TO DO
Could you retype every line below exactly, omitting the images?

Stored data:
● ● ● ● ● ● ●

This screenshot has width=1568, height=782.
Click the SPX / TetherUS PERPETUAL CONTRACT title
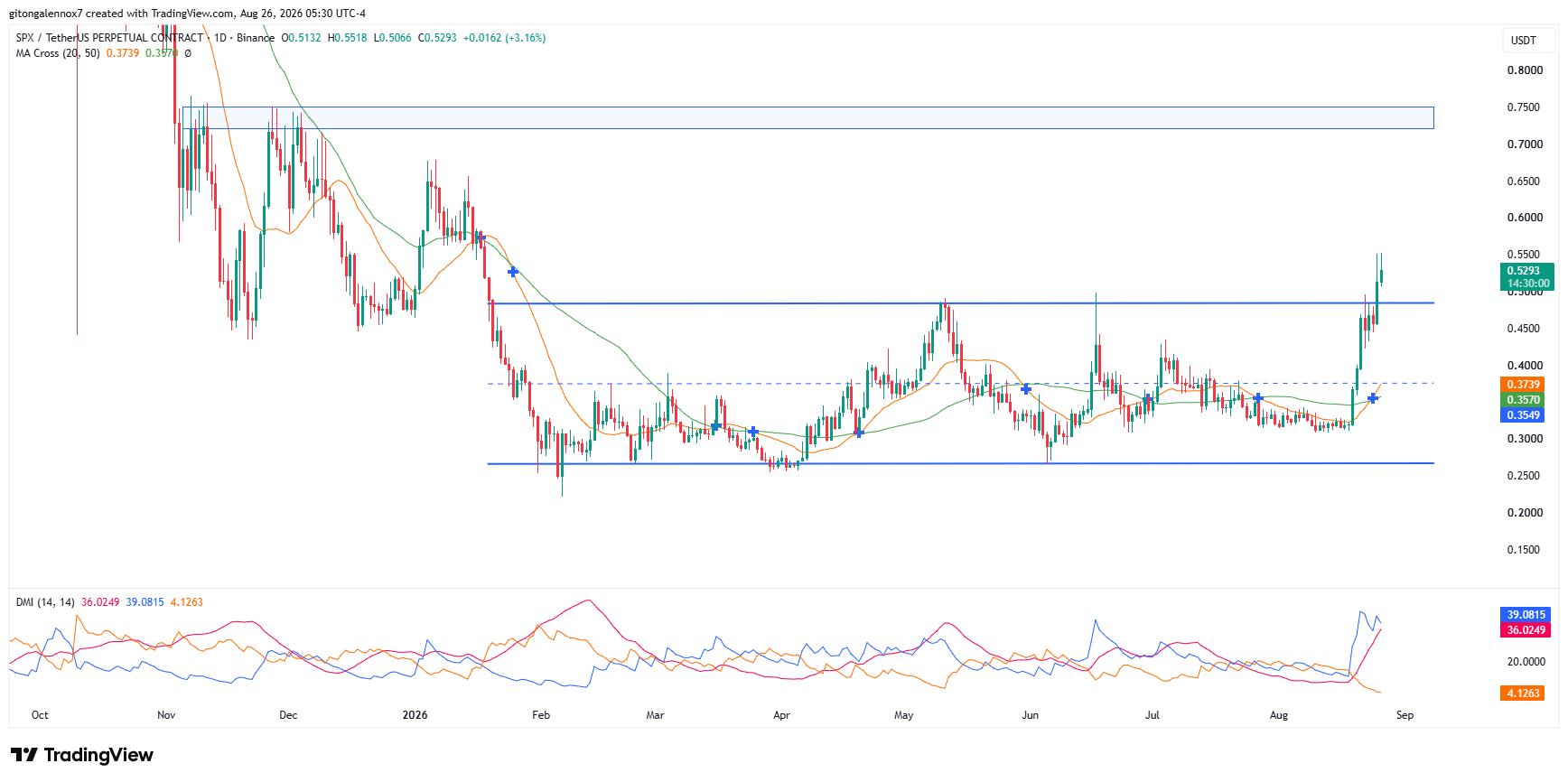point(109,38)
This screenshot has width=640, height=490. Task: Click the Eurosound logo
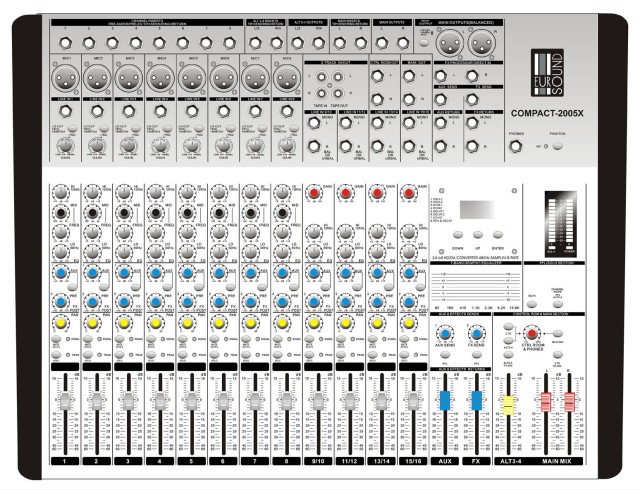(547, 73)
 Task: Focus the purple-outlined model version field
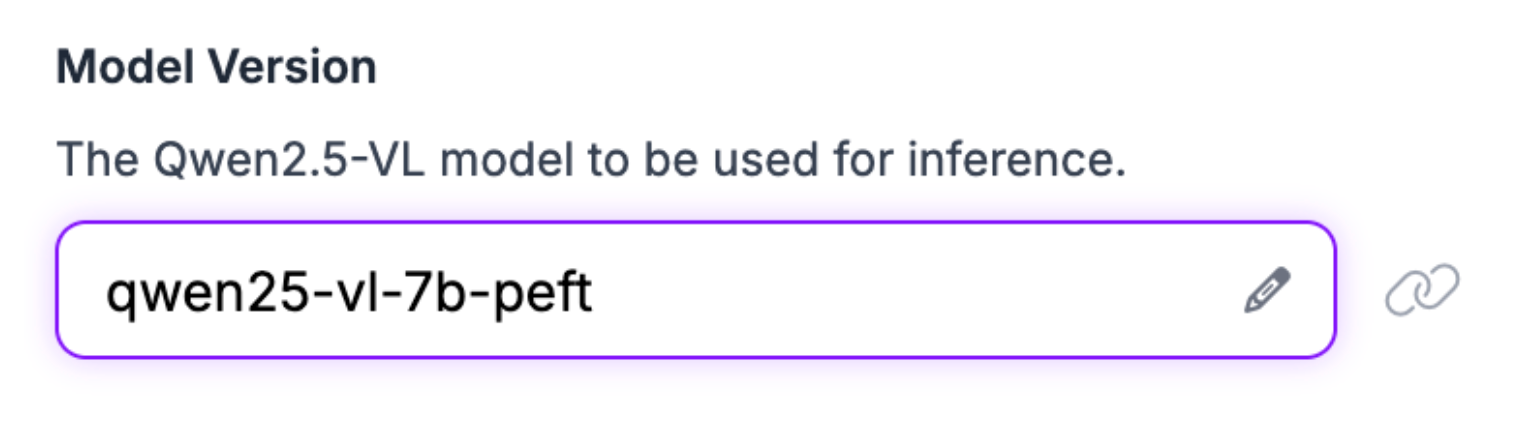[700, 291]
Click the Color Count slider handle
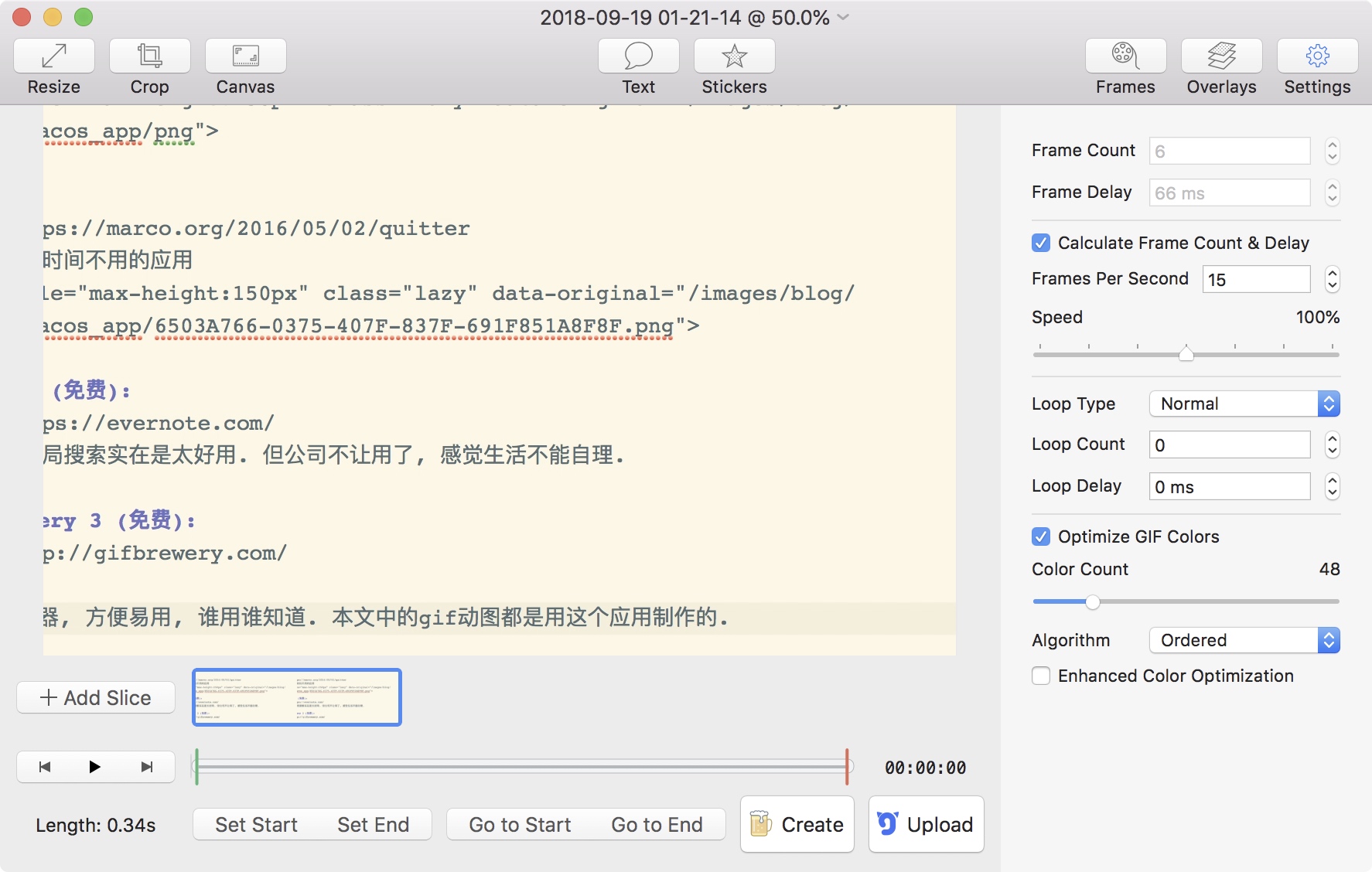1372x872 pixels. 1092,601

● ● ● ● ● ● ●

FINISHED EXERCISE
This screenshot has width=1568, height=782.
Click the SPX / TetherUS PERPETUAL CONTRACT title
point(109,38)
This screenshot has width=640, height=490. Task: Click the Eurosound logo
(547, 73)
 Task: Focus the purple-outlined model version field
[700, 291]
Click the Color Count slider handle
1372x872 pixels. 1092,601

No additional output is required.